▶ **Stored data**:
== == ==
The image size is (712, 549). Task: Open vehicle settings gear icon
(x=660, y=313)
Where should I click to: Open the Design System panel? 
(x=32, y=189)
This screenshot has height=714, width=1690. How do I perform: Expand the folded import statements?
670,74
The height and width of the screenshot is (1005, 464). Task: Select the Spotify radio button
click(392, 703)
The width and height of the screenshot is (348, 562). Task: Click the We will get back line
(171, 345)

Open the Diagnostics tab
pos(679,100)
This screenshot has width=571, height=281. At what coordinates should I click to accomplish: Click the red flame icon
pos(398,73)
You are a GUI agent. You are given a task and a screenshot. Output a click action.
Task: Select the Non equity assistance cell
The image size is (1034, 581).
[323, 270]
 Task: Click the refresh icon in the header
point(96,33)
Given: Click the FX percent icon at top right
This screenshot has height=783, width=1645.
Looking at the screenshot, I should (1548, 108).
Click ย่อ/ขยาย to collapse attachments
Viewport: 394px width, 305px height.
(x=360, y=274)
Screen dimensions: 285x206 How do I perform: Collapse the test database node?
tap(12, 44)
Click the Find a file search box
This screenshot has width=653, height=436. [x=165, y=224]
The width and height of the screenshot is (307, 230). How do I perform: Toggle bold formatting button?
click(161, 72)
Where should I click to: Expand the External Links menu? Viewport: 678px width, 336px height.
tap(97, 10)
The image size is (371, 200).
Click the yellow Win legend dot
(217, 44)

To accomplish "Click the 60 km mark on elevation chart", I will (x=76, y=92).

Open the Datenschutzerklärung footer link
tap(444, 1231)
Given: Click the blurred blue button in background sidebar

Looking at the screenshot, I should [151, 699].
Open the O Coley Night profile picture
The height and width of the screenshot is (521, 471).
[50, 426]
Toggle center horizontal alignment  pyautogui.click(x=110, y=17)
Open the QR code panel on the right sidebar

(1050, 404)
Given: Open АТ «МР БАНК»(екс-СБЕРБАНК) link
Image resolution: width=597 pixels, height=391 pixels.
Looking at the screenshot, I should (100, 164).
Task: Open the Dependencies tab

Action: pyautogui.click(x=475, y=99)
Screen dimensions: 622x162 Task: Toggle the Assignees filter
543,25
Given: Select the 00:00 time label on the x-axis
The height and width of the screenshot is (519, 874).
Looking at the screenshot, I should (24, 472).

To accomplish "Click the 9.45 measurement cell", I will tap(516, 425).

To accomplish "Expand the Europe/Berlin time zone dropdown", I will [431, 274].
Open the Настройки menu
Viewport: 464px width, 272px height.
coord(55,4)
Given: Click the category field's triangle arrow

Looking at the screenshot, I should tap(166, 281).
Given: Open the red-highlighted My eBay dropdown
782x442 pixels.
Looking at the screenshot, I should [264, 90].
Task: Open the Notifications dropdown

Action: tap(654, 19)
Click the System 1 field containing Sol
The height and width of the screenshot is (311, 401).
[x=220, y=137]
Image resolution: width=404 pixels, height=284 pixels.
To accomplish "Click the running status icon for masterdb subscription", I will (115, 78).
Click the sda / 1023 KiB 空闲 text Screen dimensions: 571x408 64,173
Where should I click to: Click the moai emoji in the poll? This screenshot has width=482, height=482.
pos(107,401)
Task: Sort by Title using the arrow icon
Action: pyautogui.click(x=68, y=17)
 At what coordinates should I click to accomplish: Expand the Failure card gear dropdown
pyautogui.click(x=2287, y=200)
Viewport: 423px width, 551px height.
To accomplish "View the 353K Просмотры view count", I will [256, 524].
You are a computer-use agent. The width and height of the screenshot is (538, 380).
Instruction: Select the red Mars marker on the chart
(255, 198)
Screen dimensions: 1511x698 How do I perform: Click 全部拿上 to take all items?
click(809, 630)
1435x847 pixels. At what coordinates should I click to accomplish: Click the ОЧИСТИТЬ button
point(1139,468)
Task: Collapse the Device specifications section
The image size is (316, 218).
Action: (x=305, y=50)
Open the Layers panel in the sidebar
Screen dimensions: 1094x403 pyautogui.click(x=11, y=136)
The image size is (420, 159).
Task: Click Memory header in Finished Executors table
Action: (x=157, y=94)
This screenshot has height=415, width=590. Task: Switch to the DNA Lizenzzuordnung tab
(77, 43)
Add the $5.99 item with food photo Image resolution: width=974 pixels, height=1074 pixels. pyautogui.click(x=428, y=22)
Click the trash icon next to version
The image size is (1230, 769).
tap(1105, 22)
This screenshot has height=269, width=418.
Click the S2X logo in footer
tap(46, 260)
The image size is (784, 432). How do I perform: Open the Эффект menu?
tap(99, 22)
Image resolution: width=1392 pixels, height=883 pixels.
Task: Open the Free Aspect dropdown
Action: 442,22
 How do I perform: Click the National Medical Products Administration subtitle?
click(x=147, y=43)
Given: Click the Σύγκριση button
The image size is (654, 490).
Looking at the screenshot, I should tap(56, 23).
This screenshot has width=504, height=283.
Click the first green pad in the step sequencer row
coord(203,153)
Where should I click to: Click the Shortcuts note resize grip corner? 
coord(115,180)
== == ==
▶ **Directions for this task**: Rewrite the lines above with "How do I perform" changed to "What should I do to" everywhere it occurs. Leave everything else unchanged.

▶ **Expected answer**:
The image size is (712, 549). Task: Open vehicle settings gear icon
(x=660, y=313)
Where should I click to: Open the Design System panel? 
(x=32, y=189)
This screenshot has height=714, width=1690. What should I do to: Expand the folded import statements?
670,74
The height and width of the screenshot is (1005, 464). Task: Select the Spotify radio button
click(392, 703)
The width and height of the screenshot is (348, 562). Task: Click the We will get back line
(171, 345)

Open the Diagnostics tab
pos(679,100)
This screenshot has width=571, height=281. At what coordinates should I click to accomplish: Click the red flame icon
pos(398,73)
You are a GUI agent. You are given a task and a screenshot. Output a click action.
Task: Select the Non equity assistance cell
The image size is (1034, 581).
[323, 270]
 Task: Click the refresh icon in the header
point(96,33)
Given: Click the FX percent icon at top right
This screenshot has height=783, width=1645.
Looking at the screenshot, I should (1548, 108).
Click ย่อ/ขยาย to collapse attachments
Viewport: 394px width, 305px height.
(x=360, y=274)
Screen dimensions: 285x206 What should I do to: Collapse the test database node?
tap(12, 44)
Click the Find a file search box
This screenshot has width=653, height=436. [x=165, y=224]
The width and height of the screenshot is (307, 230). What should I do to: Toggle bold formatting button?
click(161, 72)
Where should I click to: Expand the External Links menu? Viewport: 678px width, 336px height.
tap(97, 10)
The image size is (371, 200).
Click the yellow Win legend dot
(217, 44)

To accomplish "Click the 60 km mark on elevation chart", I will (x=76, y=92).

Open the Datenschutzerklärung footer link
tap(444, 1231)
Given: Click the blurred blue button in background sidebar

Looking at the screenshot, I should [151, 699].
Open the O Coley Night profile picture
The height and width of the screenshot is (521, 471).
[50, 426]
Toggle center horizontal alignment  pyautogui.click(x=110, y=17)
Open the QR code panel on the right sidebar

(1050, 404)
Given: Open АТ «МР БАНК»(екс-СБЕРБАНК) link
Image resolution: width=597 pixels, height=391 pixels.
Looking at the screenshot, I should (100, 164).
Task: Open the Dependencies tab

Action: pyautogui.click(x=475, y=99)
Screen dimensions: 622x162 Task: Toggle the Assignees filter
543,25
Given: Select the 00:00 time label on the x-axis
The height and width of the screenshot is (519, 874).
Looking at the screenshot, I should (24, 472).

To accomplish "Click the 9.45 measurement cell", I will tap(516, 425).

To accomplish "Expand the Europe/Berlin time zone dropdown", I will [431, 274].
Open the Настройки menu
Viewport: 464px width, 272px height.
coord(55,4)
Given: Click the category field's triangle arrow

Looking at the screenshot, I should tap(166, 281).
Given: Open the red-highlighted My eBay dropdown
782x442 pixels.
Looking at the screenshot, I should [264, 90].
Task: Open the Notifications dropdown

Action: tap(654, 19)
Click the System 1 field containing Sol
The height and width of the screenshot is (311, 401).
[x=220, y=137]
Image resolution: width=404 pixels, height=284 pixels.
To accomplish "Click the running status icon for masterdb subscription", I will (115, 78).
Click the sda / 1023 KiB 空闲 text Screen dimensions: 571x408 64,173
Where should I click to: Click the moai emoji in the poll? This screenshot has width=482, height=482.
pos(107,401)
Task: Sort by Title using the arrow icon
Action: pyautogui.click(x=68, y=17)
 At what coordinates should I click to accomplish: Expand the Failure card gear dropdown
pyautogui.click(x=2287, y=200)
Viewport: 423px width, 551px height.
To accomplish "View the 353K Просмотры view count", I will [256, 524].
You are a computer-use agent. The width and height of the screenshot is (538, 380).
Instruction: Select the red Mars marker on the chart
(255, 198)
Screen dimensions: 1511x698 What should I do to: Click 全部拿上 to take all items?
click(809, 630)
1435x847 pixels. At what coordinates should I click to accomplish: Click the ОЧИСТИТЬ button
point(1139,468)
Task: Collapse the Device specifications section
The image size is (316, 218).
Action: (x=305, y=50)
Open the Layers panel in the sidebar
Screen dimensions: 1094x403 pyautogui.click(x=11, y=136)
The image size is (420, 159).
Task: Click Memory header in Finished Executors table
Action: (x=157, y=94)
This screenshot has height=415, width=590. Task: Switch to the DNA Lizenzzuordnung tab
(77, 43)
Add the $5.99 item with food photo Image resolution: width=974 pixels, height=1074 pixels. pyautogui.click(x=428, y=22)
Click the trash icon next to version
The image size is (1230, 769).
tap(1105, 22)
This screenshot has height=269, width=418.
Click the S2X logo in footer
tap(46, 260)
The image size is (784, 432). What should I do to: Open the Эффект menu?
tap(99, 22)
Image resolution: width=1392 pixels, height=883 pixels.
Task: Open the Free Aspect dropdown
Action: 442,22
 What should I do to: Click the National Medical Products Administration subtitle?
click(x=147, y=43)
Given: Click the Σύγκριση button
The image size is (654, 490).
Looking at the screenshot, I should tap(56, 23).
This screenshot has width=504, height=283.
Click the first green pad in the step sequencer row
coord(203,153)
Where should I click to: Click the Shortcuts note resize grip corner? 
coord(115,180)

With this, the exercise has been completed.